Easy to Develop and Deploy
Hazelcast Platform was designed to simplify the application development process by providing a familiar API that abstracts away the complexity of running a distributed application across multiple nodes in a cluster. This allows developers to spend more time on business logic and not on writing custom integration and orchestration code. Our platform can seamlessly integrate with your IT architecture to add new capabilities without having to rip and replace your existing stack. The Hazelcast cloud-native architecture requires no special coding expertise to get the elasticity to scale up or down to meet highly fluctuating workload demands.
Performance at Scale
Whether you process a large volume of transactions, enhance online experiences with faster responsiveness, run large-scale transformations on data, or cut costs with a mainframe integration deployment, Hazelcast Platform is designed for the ultra-performance that today’s banking workloads require. The proven performance advantage is especially valuable for data-focused experimentation that enables ongoing business optimization, especially in data science initiatives including machine learning inference for fraud detection.
Mission-Critical Reliability
With built-in redundancy to protect against node failures, and efficient WAN Replication to support disaster recovery strategies that safeguard against total site failures, Hazelcast Platform was built to provide the resilience to run mission-critical systems. The extensive built-in security framework protects data from unauthorized viewers, and security APIs allow custom security controls for sensitive environments.
Use Cases
Many businesses know that offering the right deal at the right time boosts customer engagement. Yet, the challenge is often identifying the best offer once the right time is recognized. Customer interactions give signals about specific preferences, but your systems might lack the capability to calculate the ideal offer details. A microservices-based system with Hazelcast allows seizing customer opportunities in real-time. By gathering pertinent customer information during interactions within an event-driven workflow, you can swiftly provide tailored offers, such as calculating a suitable loan offer based on their immediate needs.
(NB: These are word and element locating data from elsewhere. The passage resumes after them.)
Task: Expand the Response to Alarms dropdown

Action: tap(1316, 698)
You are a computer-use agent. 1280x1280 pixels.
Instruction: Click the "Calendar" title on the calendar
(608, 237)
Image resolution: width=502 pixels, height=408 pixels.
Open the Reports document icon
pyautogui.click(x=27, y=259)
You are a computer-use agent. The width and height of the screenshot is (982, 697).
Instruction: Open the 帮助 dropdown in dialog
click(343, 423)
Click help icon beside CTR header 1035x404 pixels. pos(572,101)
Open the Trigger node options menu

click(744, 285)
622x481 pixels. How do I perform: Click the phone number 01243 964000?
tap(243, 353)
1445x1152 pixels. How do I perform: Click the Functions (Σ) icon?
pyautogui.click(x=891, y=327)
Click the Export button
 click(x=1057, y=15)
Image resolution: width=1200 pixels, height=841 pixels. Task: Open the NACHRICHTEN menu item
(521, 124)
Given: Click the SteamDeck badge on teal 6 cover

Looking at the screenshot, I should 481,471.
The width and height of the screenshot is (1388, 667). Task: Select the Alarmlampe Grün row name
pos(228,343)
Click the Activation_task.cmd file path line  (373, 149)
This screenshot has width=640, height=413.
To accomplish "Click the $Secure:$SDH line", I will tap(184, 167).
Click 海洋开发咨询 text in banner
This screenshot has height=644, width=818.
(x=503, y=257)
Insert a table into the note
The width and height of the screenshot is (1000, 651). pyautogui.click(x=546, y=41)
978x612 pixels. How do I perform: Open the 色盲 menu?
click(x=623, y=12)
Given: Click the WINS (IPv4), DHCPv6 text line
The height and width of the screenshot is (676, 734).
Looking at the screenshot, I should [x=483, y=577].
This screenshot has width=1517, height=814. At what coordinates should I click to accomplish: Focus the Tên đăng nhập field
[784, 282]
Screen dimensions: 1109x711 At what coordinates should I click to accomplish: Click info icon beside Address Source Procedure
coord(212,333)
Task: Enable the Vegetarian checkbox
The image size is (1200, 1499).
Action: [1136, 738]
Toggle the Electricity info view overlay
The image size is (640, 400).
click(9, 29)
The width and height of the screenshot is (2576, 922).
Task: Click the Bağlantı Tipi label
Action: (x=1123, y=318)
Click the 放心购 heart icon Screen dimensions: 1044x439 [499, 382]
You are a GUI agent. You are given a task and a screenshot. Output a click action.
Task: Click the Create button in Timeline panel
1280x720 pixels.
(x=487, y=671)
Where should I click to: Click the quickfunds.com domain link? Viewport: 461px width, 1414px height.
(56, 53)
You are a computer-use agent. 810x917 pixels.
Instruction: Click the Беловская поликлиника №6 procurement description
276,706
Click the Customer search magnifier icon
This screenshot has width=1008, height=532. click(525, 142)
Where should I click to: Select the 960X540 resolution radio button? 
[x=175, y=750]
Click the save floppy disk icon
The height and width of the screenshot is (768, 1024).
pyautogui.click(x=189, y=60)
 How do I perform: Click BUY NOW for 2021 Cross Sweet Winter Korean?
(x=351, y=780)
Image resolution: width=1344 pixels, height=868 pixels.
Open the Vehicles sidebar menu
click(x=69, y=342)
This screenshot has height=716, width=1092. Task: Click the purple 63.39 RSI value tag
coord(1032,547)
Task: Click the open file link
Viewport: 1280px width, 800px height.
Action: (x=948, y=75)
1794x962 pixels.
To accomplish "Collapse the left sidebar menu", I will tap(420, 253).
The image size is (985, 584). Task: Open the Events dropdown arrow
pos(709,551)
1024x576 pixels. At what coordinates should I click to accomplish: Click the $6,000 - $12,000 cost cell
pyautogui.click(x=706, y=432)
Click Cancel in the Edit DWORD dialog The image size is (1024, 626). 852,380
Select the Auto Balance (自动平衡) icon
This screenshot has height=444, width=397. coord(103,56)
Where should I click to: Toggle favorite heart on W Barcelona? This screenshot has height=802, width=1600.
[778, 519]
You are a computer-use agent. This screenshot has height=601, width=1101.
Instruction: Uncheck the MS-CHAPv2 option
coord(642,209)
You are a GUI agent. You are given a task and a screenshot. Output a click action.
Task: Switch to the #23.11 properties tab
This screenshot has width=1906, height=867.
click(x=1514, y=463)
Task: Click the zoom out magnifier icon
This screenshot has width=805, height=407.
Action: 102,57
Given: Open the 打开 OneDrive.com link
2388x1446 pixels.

Payment processing often entails a series of computations to determine the validity of a payment request, and the optimal routing of a transaction across payment partners. This is ideal for a microservices architecture since each component of a payment processing lifecycle is a contained, well-defined task that aligns with a microservices pattern. With Hazelcast, banks can run complex operations including sophisticated, machine learning-based fraud algorithms as part of a payment processing workflow to reduce fraud loss while also reducing other operational costs.
Mainframes still run many banking operations today, but extending these systems to do more often comes with much higher MIPS cost. By leveraging Hazelcast Platform in a mainframe optimization initiative, much of the workloads that do not have to run on the mainframe can be handled in a microservices architecture that breaks up the work formerly done by the mainframe into discrete tasks. This enables a more cost-effective way to process data while retaining similar performance and availability characteristics on commodity hardware or in the cloud.